There are many reasons why analytics software projects routinely miss deadlines and overrun the budget, in particular regarding the data preparation phase where leaders kick these projects off without nailing the prerequisites:
- Many analytics projects begin as software engagements, and software projects are notoriously known to be delayed. Commonly the development processes lack specification, there is no source control in place, and no incremental delivery requirements.
- Developers are humans with all of the usual proclivities to over-promise, overestimate skills, and give in to the pressure of management.
- The inherent nature of development does not help either: bugs can be tough to fix, software libraries do not link, the implementation must work on a great variety of different computing architectures, etc.

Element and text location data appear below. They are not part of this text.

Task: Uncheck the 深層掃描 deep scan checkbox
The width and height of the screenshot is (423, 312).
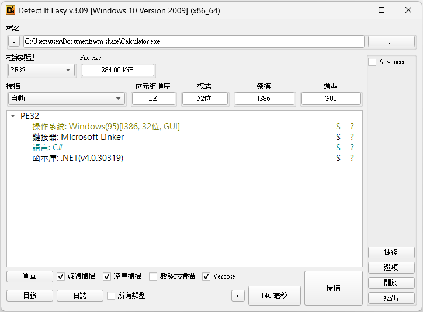Action: pyautogui.click(x=107, y=276)
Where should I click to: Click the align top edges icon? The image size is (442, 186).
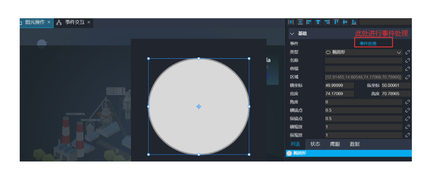coord(336,22)
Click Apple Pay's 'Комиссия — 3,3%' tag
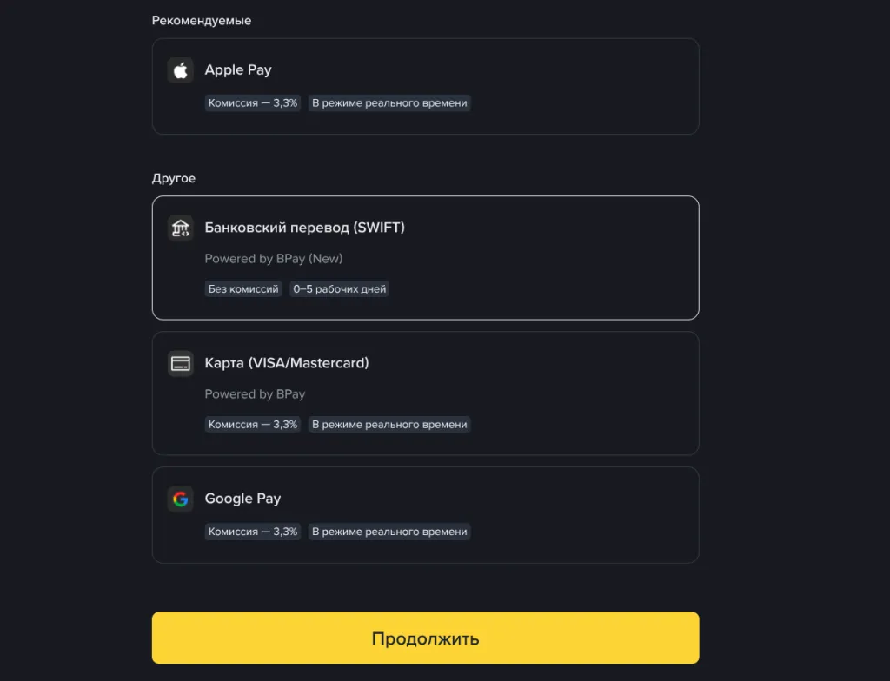 (253, 103)
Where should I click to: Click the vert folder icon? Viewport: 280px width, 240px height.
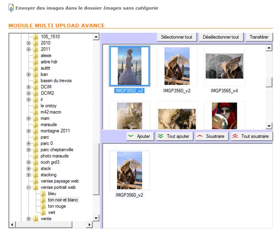coord(43,213)
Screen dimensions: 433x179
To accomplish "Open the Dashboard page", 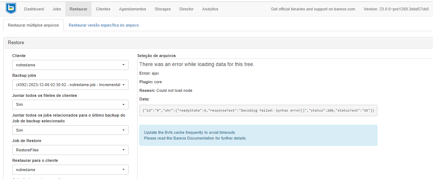I will point(34,9).

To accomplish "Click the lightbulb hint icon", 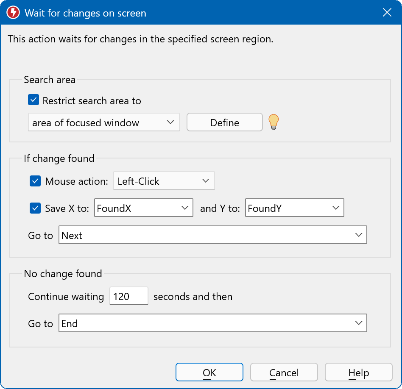I will (274, 122).
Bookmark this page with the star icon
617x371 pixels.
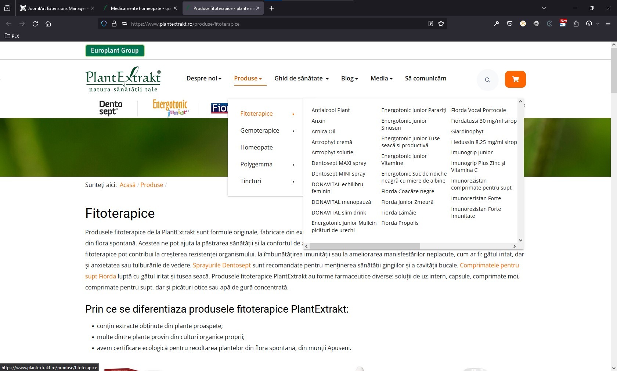(441, 24)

Way too often in an analytics project, significant delays accumulate even before the first line of code or query has been written. It all starts with data availability and collection. It is not uncommon for companies to start analytics projects based on the belief in the potential business value of analytics, dependent on utopic data sets. The quality of data eats into the realized value, but it is even worse if the data is not even available or accessible to the team before the start of the project.
I have been involved in several projects where there is an initial assumption that the business users will provide some data and the miracles of analytics will be performed. This can happen, but only after a multi-year delay in the execution due to data not being available from the beginning. If the business users own the data, then the task of making the data accessible is not a top priority. After all, the business has been running for years without this new analytics nuisance.
After the data has been collected and passed to the analytics team, the data quality issues arise and missing data sets are identified. At this point, a back-and-forth is started with the data owners and the best outcome is that the data is ready after a significant delay in the project execution. While there is a move towards EDWs that ease data access, in the foreseeable future there will always be spreadsheets around corporations with valuable information not accessible to everyone.
Corporations that do this well can execute a project more quickly because of well-established analytics project leadership. These leaders understand that a project cannot start without the data being ready and of acceptable quality. No matter how high the perceived business value of a project is, they will not pull the trigger to start before all of the prerequisites are met. It only starts after the data is ready.
This contrast in leadership is especially pronounced when outsourcing the project development. The billable hours keep accumulating while the consultants wait for the data or work with old - or even worse, fictitious - data sets. On the other hand, the consultants also feel the pressure as they see project deadlines slipping away. Experienced leaders do not cave in to the pressure of upper management and the allure of high ROI. They do not officially start a consulting engagement before all of the data is readily available and of acceptable quality. Potential delays in the execution are now narrowed down to the general peculiarities of software projects.